To say the least my first impressions of Goldings were rather frightening. Everything seemed so much bigger, and rougher, than I
had been used to. The building was so much bigger, the dining hall was so much bigger, the dormitories were so much bigger,
and the senior lads seemed to tower over one. I can still hear the voice of (so it seemed to me) a huge coloured prefect, McKinney,
bellowing orders across the dining hall during my first meal.
What memories crowd into one's mind of those early years. Mr. Williams was then Executive Officer and was responsible for
discipline. Naturally a bad tempered lad had many brushes with this austere representative of law and order, and many a Saturday
afternoon was spent in scrubbing floors (e. g. the passage from the hall to the kitchen) on one's knees, as a punishment. Heart
breaking work on a summer's day!
What conditions in those days! The washing facilities consisted largely of long troughs along which we all lined up. The baths
were primitive showers which varied in usefulness and one had to fight to obtain a good spray. With about 20-30 boys under the
showers at the same time many missiles (soap) flew in the direction of bare bodies. Nor could one be sure of the right temperature
of the water. with Mr. Moon at the controls there would be cries of 'Hot', but the hot was invariably too hot and the cold was
invariably too cold. I desist from an attempt to describe the lavatories. What a difference today!
But the era was not without its consolations. Good behaviour brought rewards! I don't know whether this might be termed a form
of bribery? The finest of these rewards was a slap-up feed for the best house. A system of points awarded against one, and
consequently against one's house, showed which house had the best behaviour for the month. Of course this meant that a lad
making points against his house would become very unpopular. The feast itself was often observed by members of other houses
who pressed their grimy noses against the dining hall windows whilst the feast was in progress. Shades of Oliver Twist!

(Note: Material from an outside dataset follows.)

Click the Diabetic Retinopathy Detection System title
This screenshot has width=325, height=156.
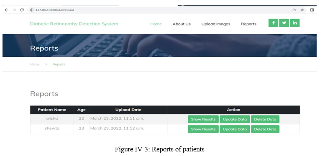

The mention of food reminds me of another event worth mentioning. Food was not as plenteous as nearly 200 hungry lads would
have liked. Such a situation provided a good 'black market' for some of the less scrupulous of the senior lads who were responsible
for serving out the food. The prices, as I recall them, were 2d. spot cash or 3d. on Friday for a 'ginner and marg'. Prices for other
commodities escape me. Hungry boys paid up and I have known racketeers to make as much as 15/- to £i in a week. In fairness I
ought to add that this eventually came to the attention of the representatives of the law and the practice was stopped.

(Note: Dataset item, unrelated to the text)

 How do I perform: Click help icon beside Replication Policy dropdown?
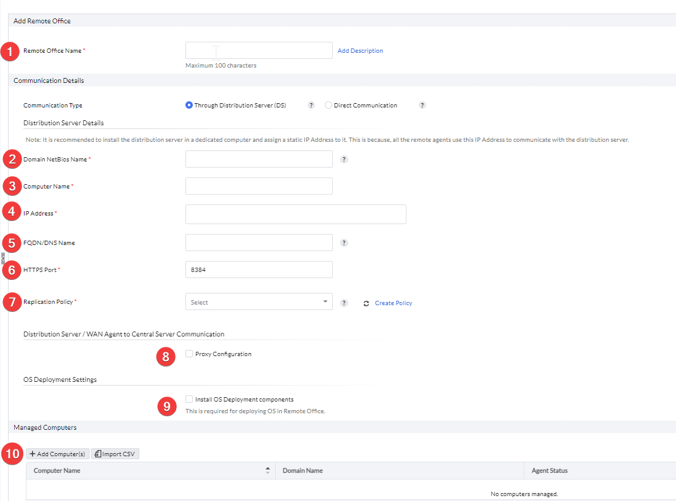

My own progress in the School was not without difficulties. There were many trials in those early years and one attempt to run
away which ended the same day that it began with four (or was it six?) strokes of the cane administered on various parts of the
anatomy. The Headmaster will recall on another occasion a rather tear-stained lad asking when he could leave the School.
But these were but 'growing pains' and there are many happy memories. How can I soon forget the friendship of my housemaster,
Jack Johnston? Or the patience of Mr. Millar and the printing staff? Or the encouragements of Mr. Moss and Mr. Fogg, and later
Mr. Blackmore, of the school teaching staff? The mention of these latter gentlemen reminds me of my greatest interest in the
school the stage. When I arrived at Goldings I soon joined the Drama group. It was the ambitious plan of Mr. Fogg to stage
Bernard Shaw's Androcles and the Lion, in which I was to play the leading female part, Lavinia. Fortunately for me this plan never
materialized. During those six years I have many memories of plays, sketches and even a pantomime which we staged, John
Langdon ever taking the leading comedy spot. His 'Widow Twankey' in Aladdin, and the Sergeant in Reluctant Heroes stand out
in my mind.
And so one could continue to reminisce but time does not permit. I ought to add, however, that I have also many memories
connected with the printing shop which have found no mention in the course of this article.
18th March, 1955 over seven years after entering Goldings and now it was my last day. Perhaps the words of Michael Smith
sum it up. As I smilingly said farewell to him he dryly asked, 'What, no tears?' No tears indeed, but undoubtedly many memories
which will remain with me for many years.